■ **Entries**

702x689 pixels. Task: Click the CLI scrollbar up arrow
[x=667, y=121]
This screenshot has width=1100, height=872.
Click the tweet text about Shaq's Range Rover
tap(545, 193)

■ **Task goal**
Can you show every line in the rows above that contains the word "Click"?

■ **Correct response**
702x689 pixels. Task: Click the CLI scrollbar up arrow
Click the tweet text about Shaq's Range Rover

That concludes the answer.